Mamoudou Gassama. Erst gestern war das ein unbekannter Name eines unbekannten Einwanderers aus Mali. Heute kennt ihn die ganze Welt. Denn: Gassama ist ein Held. Den Spiderman von Paris nennen sie ihn jetzt.
Dabei hätte Gassama, streng genommen, gar nicht tun dürfen, was ihn zum Helden machte. Ja, er hätte zu jenen Zeitpunkt gar nicht am Ort des Geschehens sein dürfen, er hätte nicht in Paris, nicht in Frankreich, nicht in Europa sein dürfen.
Denn Gassama ist ein Sans-Papiers, einer der ohne gültige Papiere heimlich eingereist war, ein «Illegaler», wie ihn manch ein Politiker nennen würde. Oder zumindest war er das bis zu jenem Moment, der sein Leben total auf den Kopf gestellt hat.
Gassama, 22-jährig, seit rund sechs Monaten in Frankreich, ist am Samstagabend unterwegs, um sich irgendwo den Champions League-Final zwischen Real Madrid und dem FC Liverpool anzusehen. Er kommt an einem Häuserblock vorbei. Davor auf der Strasse haben sich Menschen angesammelt. Sie schauen nach oben, reden und schreien wild durcheinander.
Dort oben, im vierten Stock klammert sich ein kleines Kind an der Aussenseite eines Balkongeländers fest. Nachbarn versuchen vergeblich das Kind hochzuziehen. Gassama sieht die Szene, rennt los, springt und bekommt das Geländer des untersten Balkons zu fassen. Innerhalb von 30 Sekunden klettert er von Balkon zu Balkon bis in den vierten Stock. Schnell zieht er das Kind hoch und hebt es auf sicheren Boden zurück. Die Menge unter ihm johlt und jubelt.

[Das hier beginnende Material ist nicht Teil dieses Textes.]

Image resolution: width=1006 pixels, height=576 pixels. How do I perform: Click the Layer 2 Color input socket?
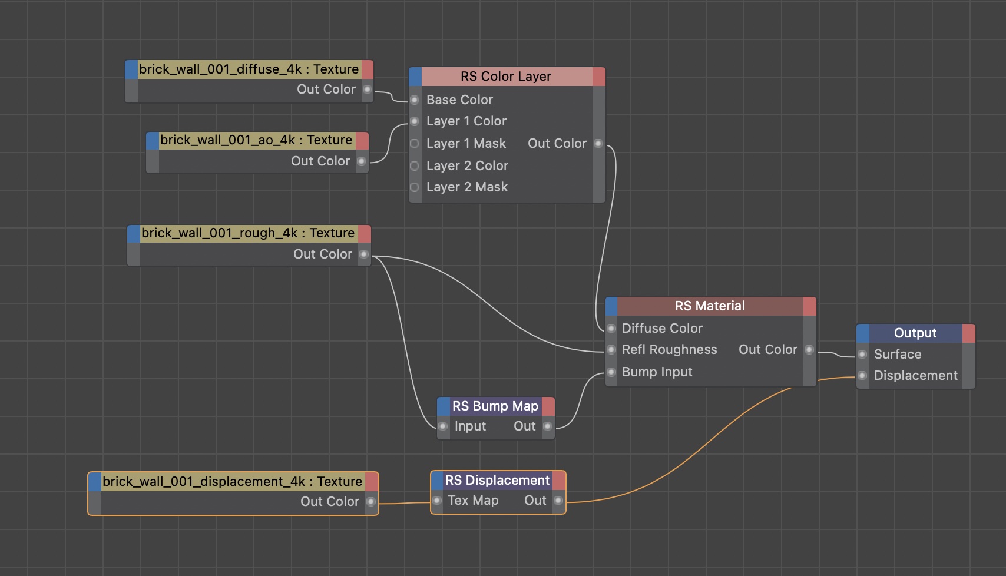tap(415, 165)
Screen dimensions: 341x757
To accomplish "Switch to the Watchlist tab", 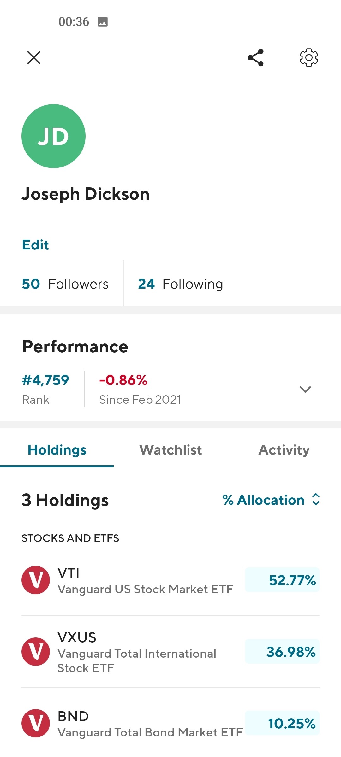I will pos(171,450).
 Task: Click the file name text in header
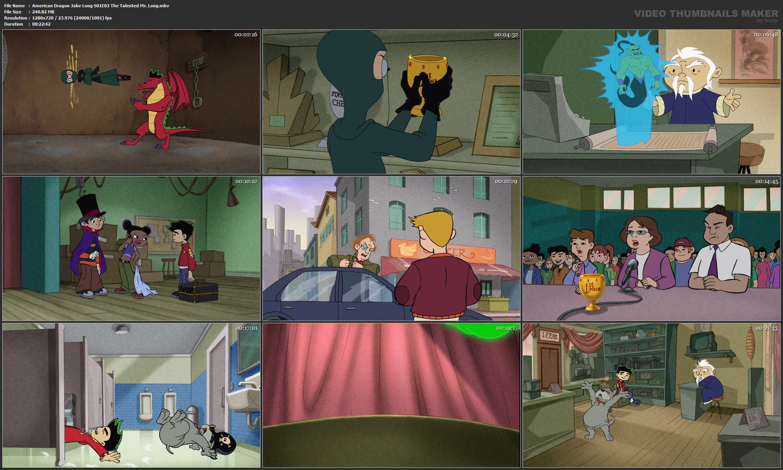(100, 6)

Als Polizei und Feuerwehr eintreffen, ist alles schon vorbei. Die Sanität kümmert sich um den kleinen Buben, der abgesehen von einem abgerissenen Fingernagel mit einem Schock davon gekommen ist. Weil der Vater seinen Sohn unbeaufsichtigt liess, wird dieser festgenommen. Das Kind kommt in die Obhut des Jugendamtes.
Jemand hat die spektakuläre Rettungsaktion gefilmt und auf den sozialen Medien veröffentlicht. Mehrere Millionen Male wird das Video angeklickt und weiterverbreitet. Ein Held ist geboren.

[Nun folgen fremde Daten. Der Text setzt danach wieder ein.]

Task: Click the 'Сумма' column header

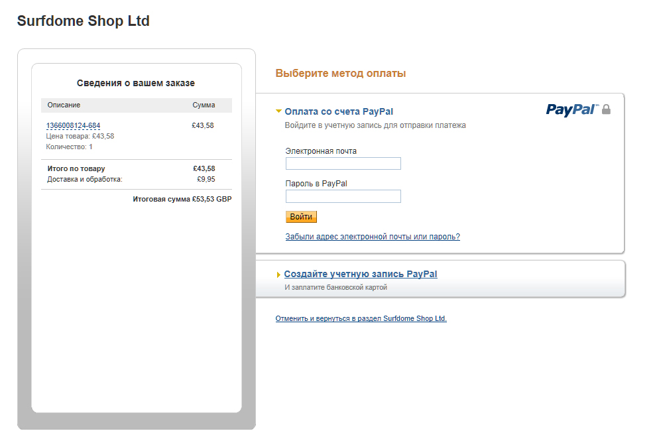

#MamadouGassama is a true and selfless hero and is in tribute, my #MCM lol pic.twitter.com/HsTZFCJbA0
— Killa Kill'em (@killaatencio) 28. Mai 2018
Schliesslich erfährt auch Staatspräsident Emmanuel Macron von der Geschichte. Kurzerhand lädt er Gassama in den Elysée-Palast ein. Am Samstag noch ein Untergetauchter, einer, der sein Heimatland Mali vor langer Zeit verlassen hatte, wie er erzählt, der über Burkina-Faso, Niger und Libyen mit dem Boot nach Italien gelangte, ist am Montag nun unterwegs zum höchsten Mann im Land. Begleitet von Blitzlichtgewitter der Journalisten und Mikrofonen, die ihm ins Gesicht gehalten werden.

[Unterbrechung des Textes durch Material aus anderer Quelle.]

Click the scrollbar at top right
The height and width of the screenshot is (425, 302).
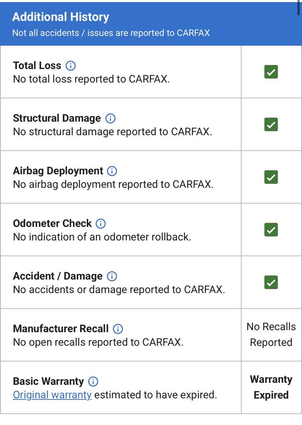tap(298, 8)
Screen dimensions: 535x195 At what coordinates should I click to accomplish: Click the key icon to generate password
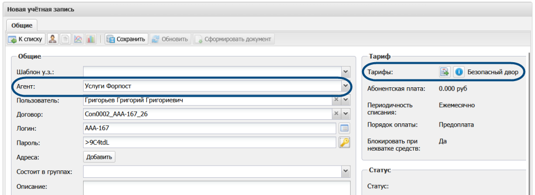pyautogui.click(x=345, y=142)
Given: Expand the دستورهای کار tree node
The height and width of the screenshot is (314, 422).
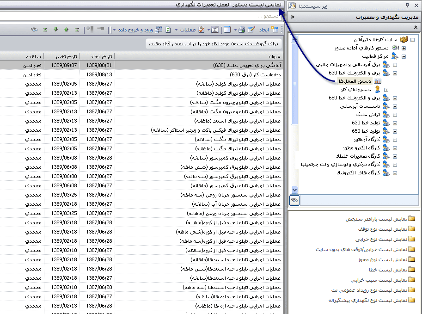Looking at the screenshot, I should (386, 90).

Doch Gassama ist kein Mann der grossen Worte. Er sagt lediglich: «Ich hörte viele Leute schreien. Ich bin losgerannt, um zu sehen, was ich machen kann. Ich kriegte einen Balkon zu fassen und bin dann einfach so hochgeklettert, Gott sei Dank habe ich ihn gerettet.»
Auch als Macron mehr über den Vorgang der Rettung wissen will, ihn fragt, wo seine Kraft und Geschicklichkeit herrühren, sagt er nur: «Ich spiele Fussball, jogge und gehe ins Fitnesszentrum.» Macron verspricht dem Retter ein sofortiges Einbürgerungsverfahren. Ausserdem werde man ihm zu seinem Traumjob verhelfen: Gassama möchte Pariser Feuerwehrmann werden.
Dann verleiht er ihm die nationale Ehrenmedaille für Zivilcourage und Selbstlosigkeit und sagt: «Bravo.» Gassama senkt den Blick und antwortet: «Merci.»